--- ACTIVITY ---
Lines outside the range are not wanted. Give again exactly the lines between the line holding "You are a computer-use agent." and the line holding "Instruction: Open notifications bell icon", inclusive, from the listing below.

--- RECORDS FOR THE TASK ---
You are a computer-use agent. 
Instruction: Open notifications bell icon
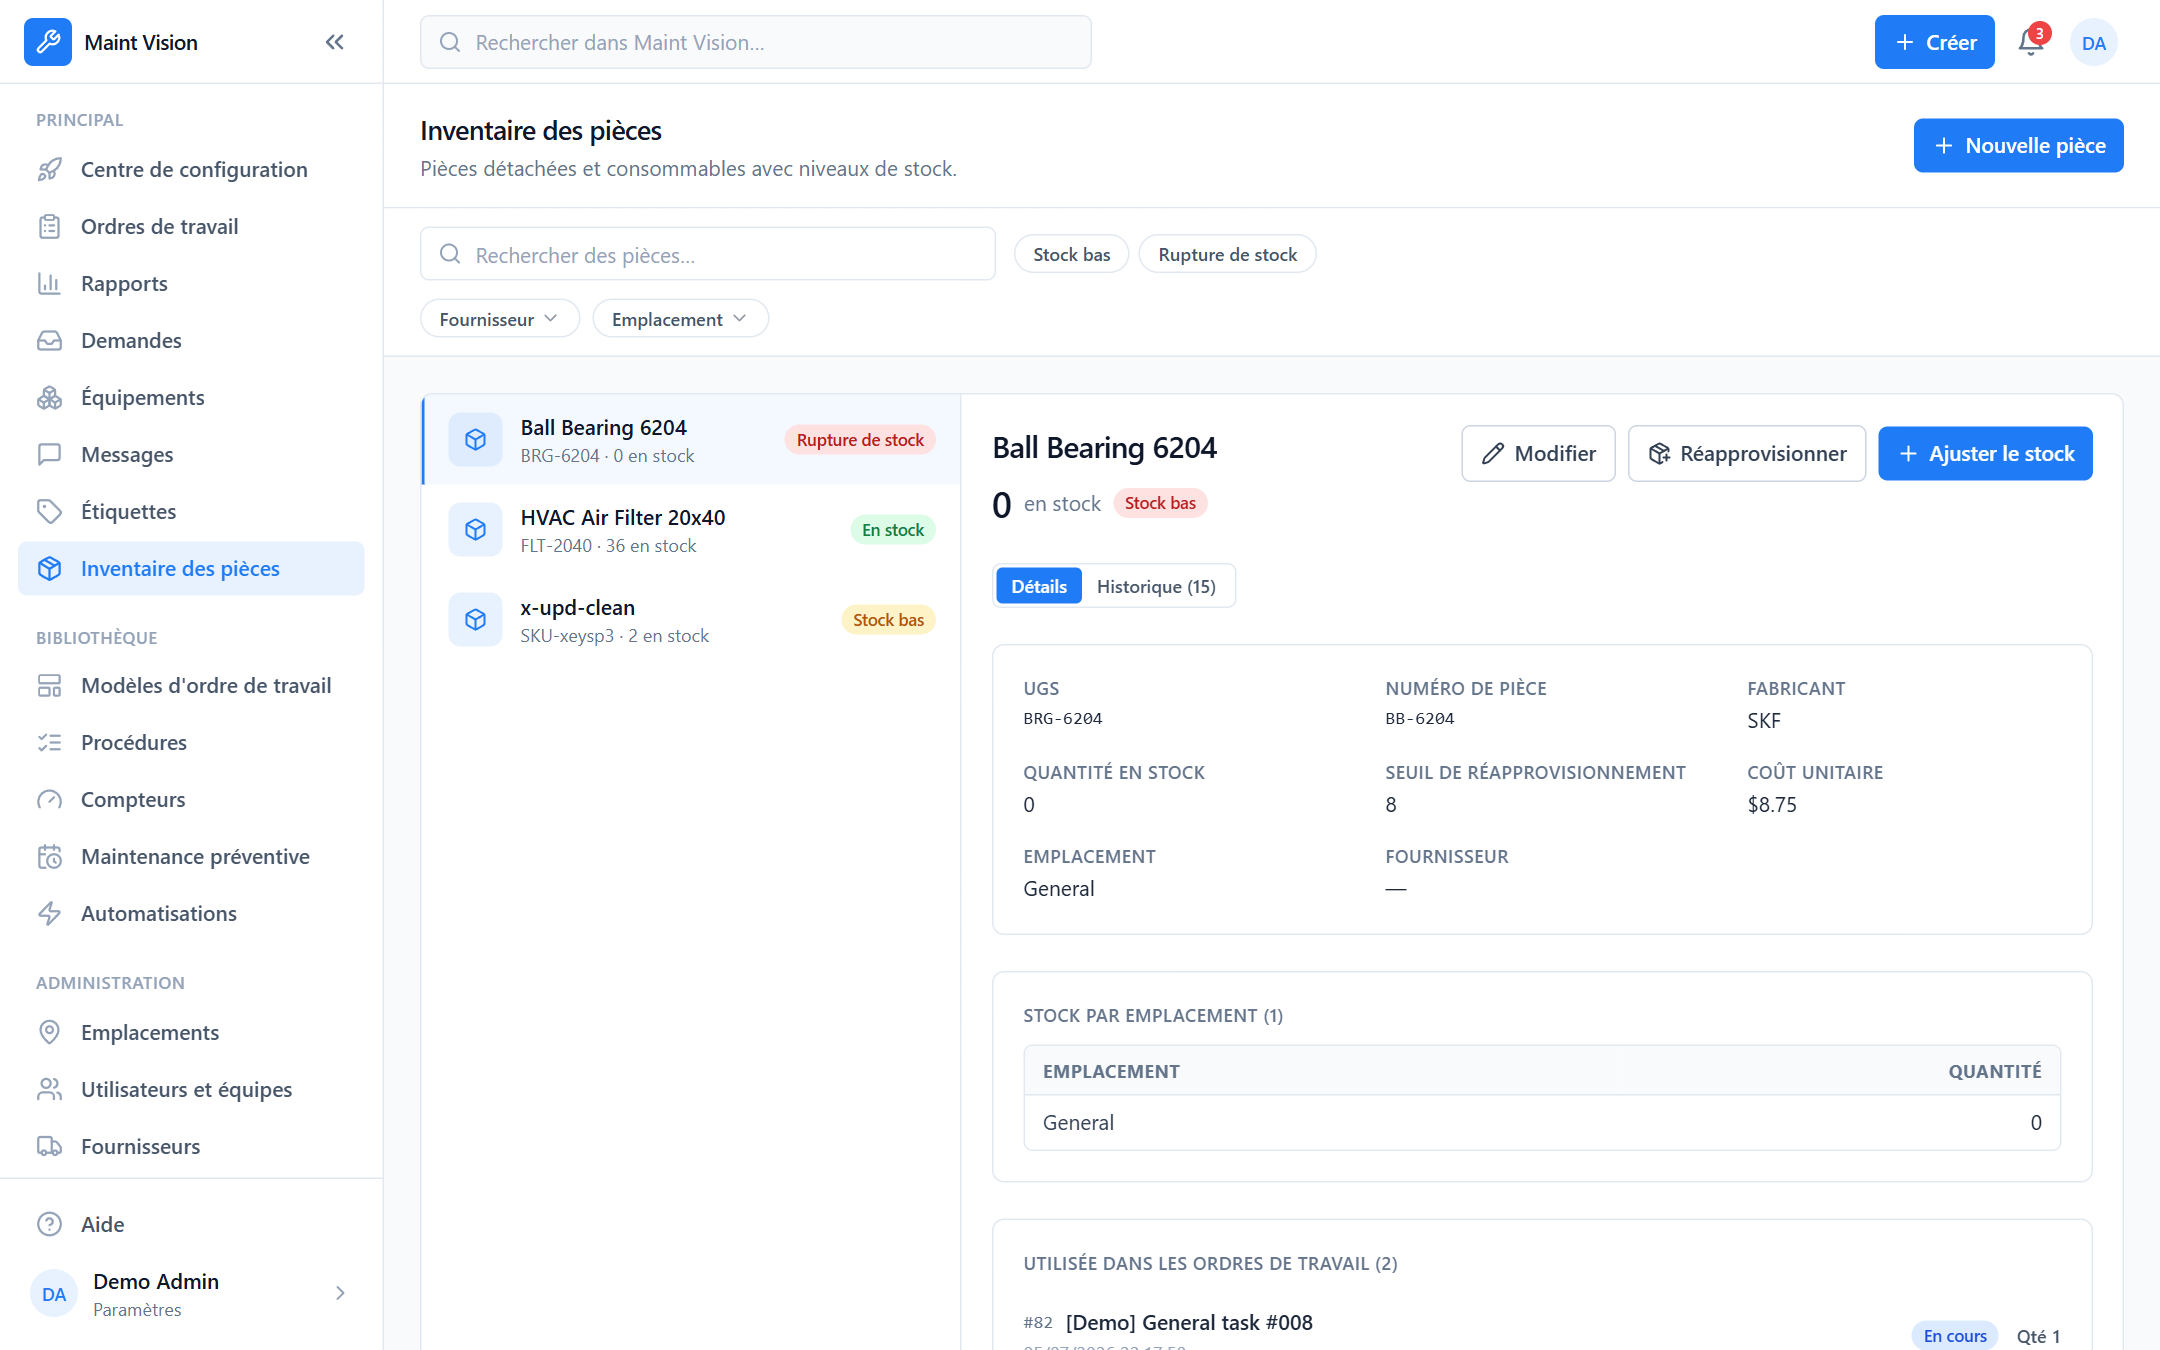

* * *

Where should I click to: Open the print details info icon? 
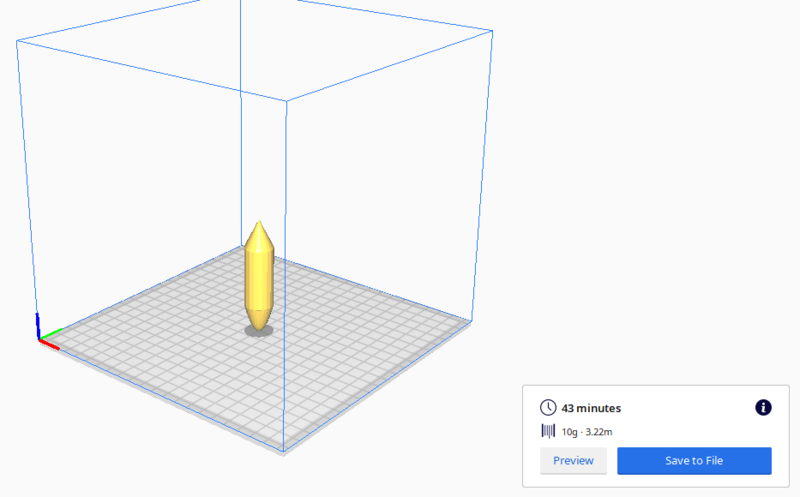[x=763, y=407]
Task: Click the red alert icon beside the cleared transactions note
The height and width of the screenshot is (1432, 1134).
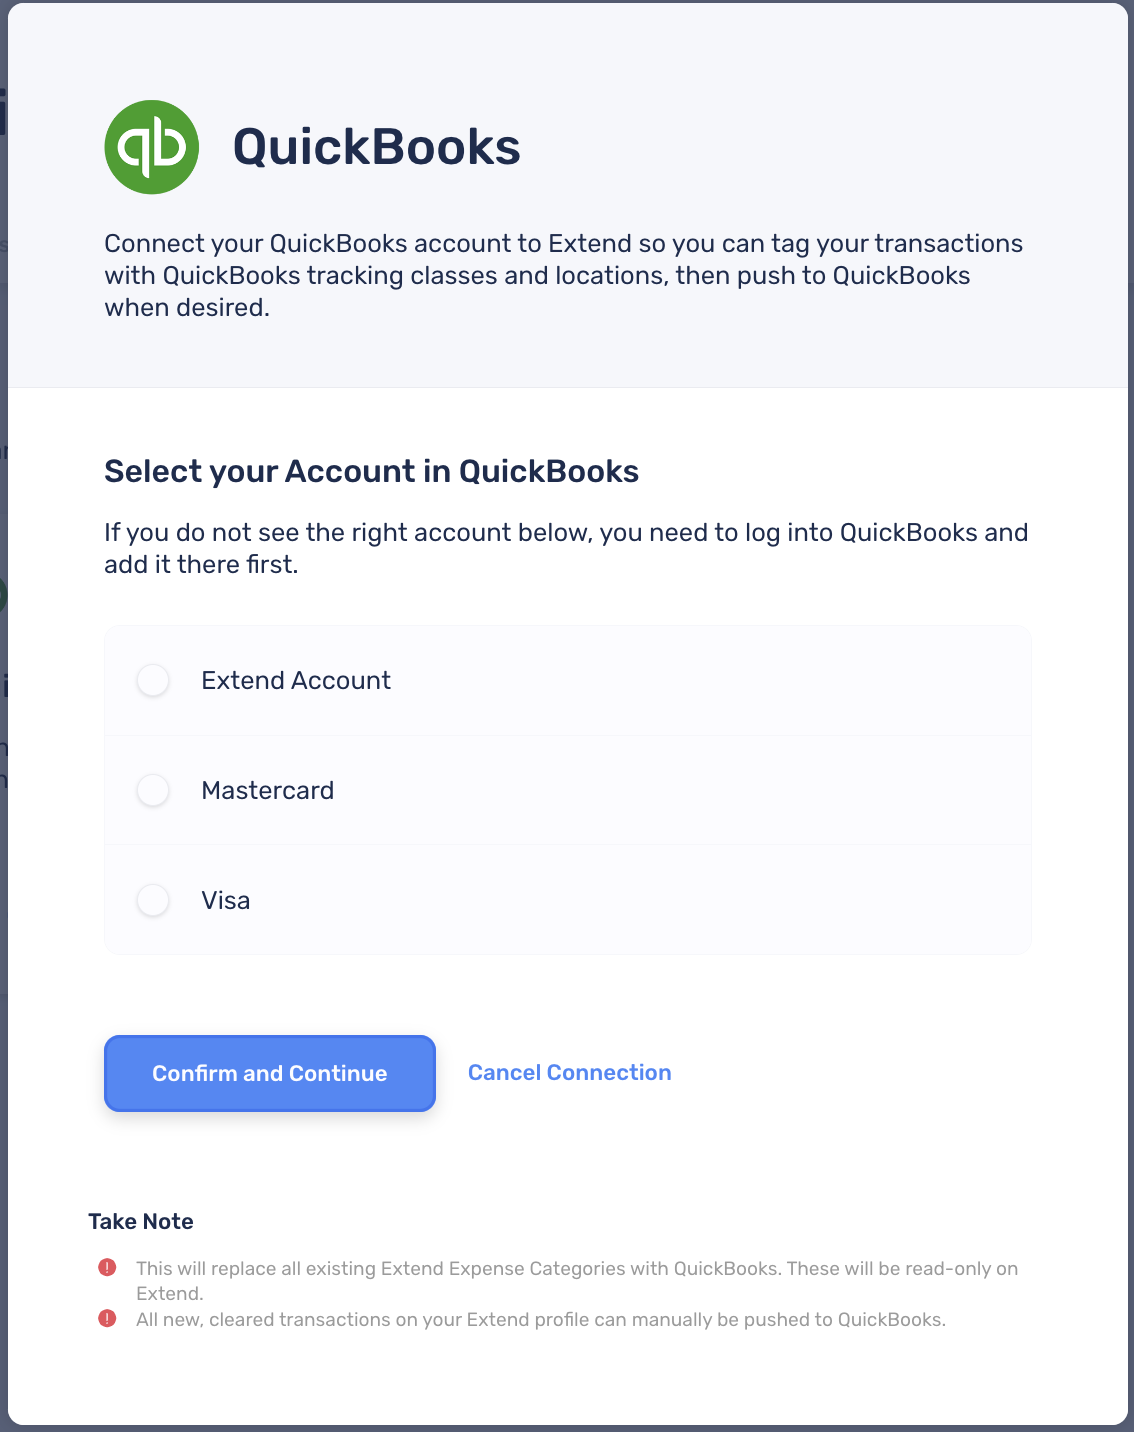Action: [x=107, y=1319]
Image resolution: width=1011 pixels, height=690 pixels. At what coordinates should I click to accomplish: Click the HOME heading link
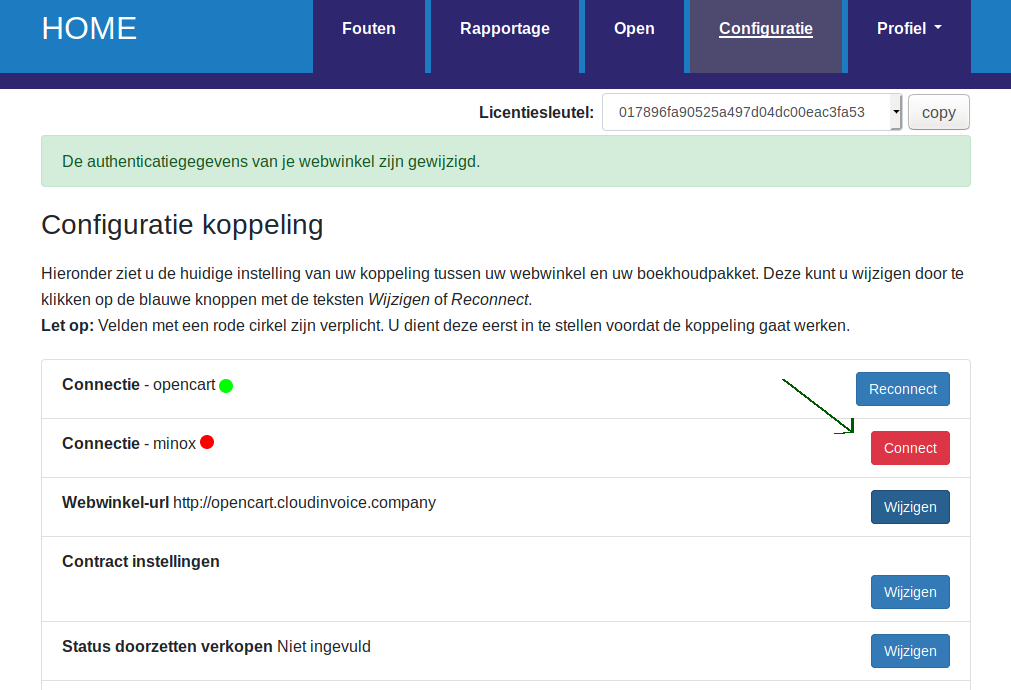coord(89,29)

--- OUTPUT FOR THIS TASK ---
You are a computer-use agent. 
Instruction: Open notifications bell icon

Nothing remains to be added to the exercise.